I've been noticing a trend of Hollywood wanting to "explain" characters whose appeal lies in being mysterious--Beetlejuice, the Grinch, Willy Wonka. Like we need everything to be very literal and obvious with no unanswered questions.
IMO everyone involved in this flick has tarnished their reputation, Keaton especially. What was he thinking??? He seems like a smart and grounded person. But again, that's parasocial to think we can know a celebrity's thoughts, when we don't actually know them as a person.
What is with these actors in their 70s and 80s thinking they can seamlessly resurrect their most iconic characters from thirty, forty, or even fifty years ago? Why the fuck can't Michael Keaton and Harrison Ford go play golf together or something and let us have our childhood heroes preserved in memory, undiminished? Why the fuck do we have a digitally de-aged Robert Dinero??
This isn't just any role, it's a wildly physical, hyperactive, kinetic, chaotic, frenetic, aerobic type of character. A character whose look, voice, body language, mannerisms, clothes, etc, are highly specific. Keaton looks great for his age and I'm sure he can still play more normal, human types of roles. But his wrinkled face in that white makeup? Disturbing. A 73-year-old can't do it. Betelgeuse is dynamic, not static.
Ghosts don't age. I know that sounds autistic or whatever, but that's the crux of the matter. Surely Betelgeuse is immortal and ageless. Ghosts don't age, actors do. Everyone involved in this thing should've had the grace and humility to recognize that the window of opportunity had passed.
AFAIK Jim Carrey hasn't been attempting the same intensely physical antics he was known for in the '90s. Likewise, Will Farrell refused a sequel to Elf (another absurdist, cartoonish, slapstick character) and for that I can respect him. (Though it appears he's down with the troons now, unfortunately...)
At some point, fandom becomes less like an outlet for creative expression and more like an addiction. If you feel yourself heading down that path, take a step back. That’s what I’m choosing to do now, because this meddling with a beloved childhood movie has provoked such a strong reaction in me and I don’t want to be that way or feel that way.
I don't want to be Annie Wilkes and I sure as hell don't want to be that Wogglebug chick.
TL;DR: Do not become overly attached to fictional things.
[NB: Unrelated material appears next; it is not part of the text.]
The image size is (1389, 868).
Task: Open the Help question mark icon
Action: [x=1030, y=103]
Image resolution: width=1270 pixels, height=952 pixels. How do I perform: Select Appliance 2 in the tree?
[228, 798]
Do not let yourself hyperfixate on fictional characters. You are inevitably setting yourself up for disappointment. Pump the breaks on your obsession(s) while you still can.
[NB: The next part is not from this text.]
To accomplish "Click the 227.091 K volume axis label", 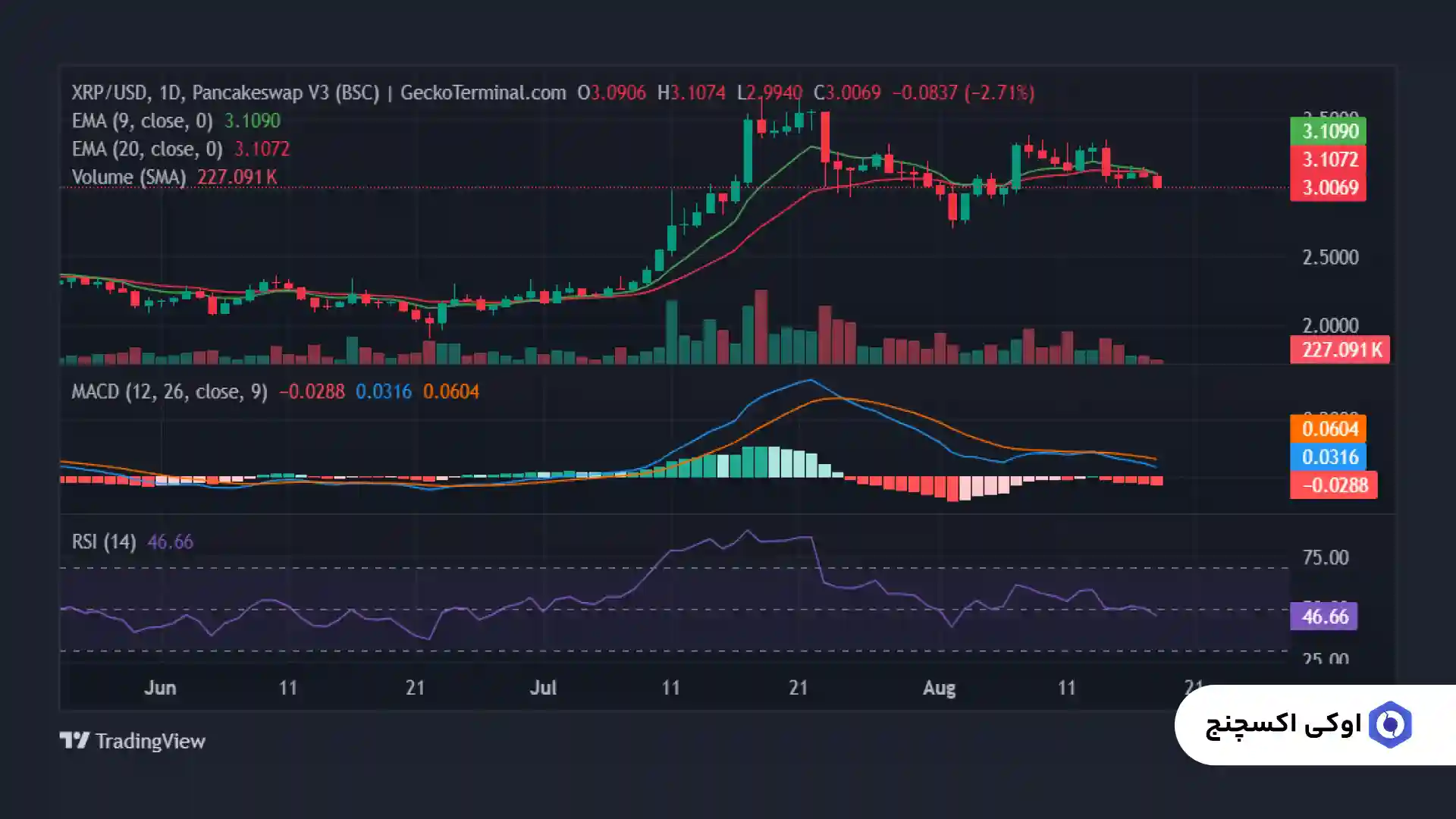I will point(1340,350).

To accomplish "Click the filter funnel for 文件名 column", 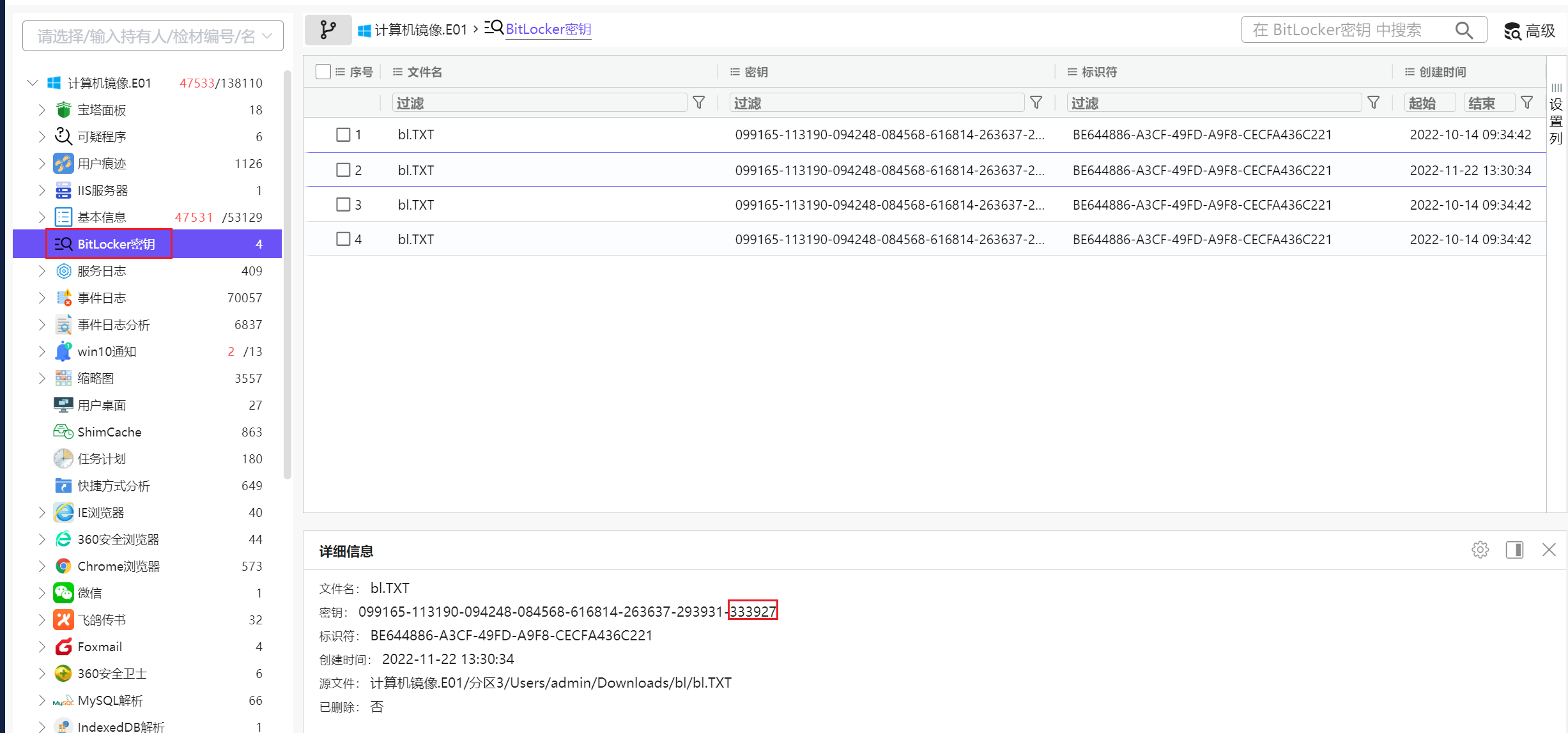I will [699, 103].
Maybe in 5 or 10 years we'll be able to watch the original 1988 Beetlejuice again and smile, and forget about this "sequel." But for now I am taking a break from this fandom, because I recognize that my level of investment is unhealthy. Hollywood can't leave well enough alone with these endless sequels/remakes/reboots and the only sane solution is to opt out. I'll probably always love this character, but instead of rekindling my interest, this "sequel" has pushed me away from it, and I doubt that's what the makers anticipated.
That's why I made "Recovering Fangirl" my handle. I care too much about such things and I'm trying to cultivate a healthier perspective. But damn it, there shouldn't be a "sequel" to a 40-year-old movie. And this one seems to be full of retcons and stuff that contradicts the first one and overwrites what made the character interesting in the first place.